--- EXCERPTED TEXT ---
I proceeded to take the subway into the city centre, which is obviously not an option in good old Batavia. In fact, I learnt this week that Jakarta is the largest city in the world to be deprived of a metro system. Metro madness indeed. Emerging on Orchard Road, underwear clamminess soon became an issue and I think it's fair to say that Singapore is even more humid than the Indonesian capital.

Despite the soaring temperatures though, everything runs like clockwork in Singapore and the dropping of a single cigarette butt on the street results in an alarm going off down at the nearest police precinct and sees the offending miscreant hauled off for a heavy session of electric shock therapy until the requisite balance of narcotized late capitalist docility and conformity has been re-instilled in the subject.

As you may have guessed, I'm not totally sold on the whole island state weltanschauung and rather feel that they've gone a tad far in their technologically mediated mind control. In fact, I tend to see the place as something of a canary in a coal mine for the increasingly regimented, CCTV regulated 'last man' joylessness of my own homeland.

Still, not being confronted with luckless, dollar-a-day, hand-to-mouth, head lice infested plebeians on every street corner could be considered a plus point in Singapore's favour. In any case, I soon headed down to the Grand Prix qualifying session and found a space trackside in the Marina Bay area.

--- CHECK YOUR UNDERSTANDING ---
1. List every proper place name that appears in the account of the Singapore visit.
2. According to the account of the Singapore visit, why is taking the subway into the city center not an option in Batavia?

--- DATA SUPPLIED ---

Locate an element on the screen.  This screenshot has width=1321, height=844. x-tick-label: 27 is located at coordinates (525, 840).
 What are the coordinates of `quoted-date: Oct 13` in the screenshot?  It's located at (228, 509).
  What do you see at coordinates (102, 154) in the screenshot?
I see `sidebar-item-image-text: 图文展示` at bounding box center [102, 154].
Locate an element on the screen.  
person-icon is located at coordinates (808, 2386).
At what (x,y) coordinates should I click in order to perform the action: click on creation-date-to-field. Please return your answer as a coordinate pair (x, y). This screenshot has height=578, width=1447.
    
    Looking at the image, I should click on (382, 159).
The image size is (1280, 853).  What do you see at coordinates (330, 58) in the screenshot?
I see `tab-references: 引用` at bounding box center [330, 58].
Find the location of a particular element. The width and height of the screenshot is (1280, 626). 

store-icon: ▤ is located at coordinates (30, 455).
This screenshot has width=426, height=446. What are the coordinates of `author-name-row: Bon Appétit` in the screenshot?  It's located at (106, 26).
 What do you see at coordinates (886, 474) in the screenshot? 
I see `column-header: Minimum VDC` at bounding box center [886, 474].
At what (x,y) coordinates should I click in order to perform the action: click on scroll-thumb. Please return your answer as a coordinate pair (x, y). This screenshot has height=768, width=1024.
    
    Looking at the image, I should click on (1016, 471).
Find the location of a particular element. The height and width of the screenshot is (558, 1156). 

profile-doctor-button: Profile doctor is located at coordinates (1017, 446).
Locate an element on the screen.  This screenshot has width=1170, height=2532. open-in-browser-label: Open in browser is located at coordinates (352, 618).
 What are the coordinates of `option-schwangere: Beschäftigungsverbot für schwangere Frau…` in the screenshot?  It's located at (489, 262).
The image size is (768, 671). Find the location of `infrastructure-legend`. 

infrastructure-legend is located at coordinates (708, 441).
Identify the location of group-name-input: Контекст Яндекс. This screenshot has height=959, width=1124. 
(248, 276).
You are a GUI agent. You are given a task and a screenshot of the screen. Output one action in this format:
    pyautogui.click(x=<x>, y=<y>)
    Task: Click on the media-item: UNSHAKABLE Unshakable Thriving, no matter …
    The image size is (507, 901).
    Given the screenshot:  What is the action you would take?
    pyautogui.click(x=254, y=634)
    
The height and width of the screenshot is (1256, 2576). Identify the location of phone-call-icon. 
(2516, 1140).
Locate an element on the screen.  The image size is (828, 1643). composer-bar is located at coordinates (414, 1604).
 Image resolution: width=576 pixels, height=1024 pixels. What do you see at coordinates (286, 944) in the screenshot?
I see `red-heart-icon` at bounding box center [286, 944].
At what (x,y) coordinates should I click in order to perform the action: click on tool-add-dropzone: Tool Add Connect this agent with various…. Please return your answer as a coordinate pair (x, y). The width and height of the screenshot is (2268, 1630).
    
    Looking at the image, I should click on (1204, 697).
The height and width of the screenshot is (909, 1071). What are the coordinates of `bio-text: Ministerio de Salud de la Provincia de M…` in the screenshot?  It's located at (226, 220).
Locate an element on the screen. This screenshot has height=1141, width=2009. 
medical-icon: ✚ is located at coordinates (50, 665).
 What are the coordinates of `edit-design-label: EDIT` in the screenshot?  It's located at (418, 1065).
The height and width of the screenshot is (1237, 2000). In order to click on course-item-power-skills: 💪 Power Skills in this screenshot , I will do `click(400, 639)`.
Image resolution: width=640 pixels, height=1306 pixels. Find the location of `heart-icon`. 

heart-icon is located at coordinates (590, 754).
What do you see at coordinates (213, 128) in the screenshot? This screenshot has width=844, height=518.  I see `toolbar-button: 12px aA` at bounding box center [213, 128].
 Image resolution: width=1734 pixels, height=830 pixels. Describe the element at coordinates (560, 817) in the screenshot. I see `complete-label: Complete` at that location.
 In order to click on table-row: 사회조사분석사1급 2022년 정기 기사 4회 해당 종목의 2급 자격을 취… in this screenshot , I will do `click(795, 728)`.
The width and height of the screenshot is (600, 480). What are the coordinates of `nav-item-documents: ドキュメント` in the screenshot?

--- TASK RESPONSES ---
1. Batavia, Jakarta, Orchard Road, Singapore, Marina Bay

2. Jakarta has no metro system. The writer learned that week that it is the largest city in the world without one.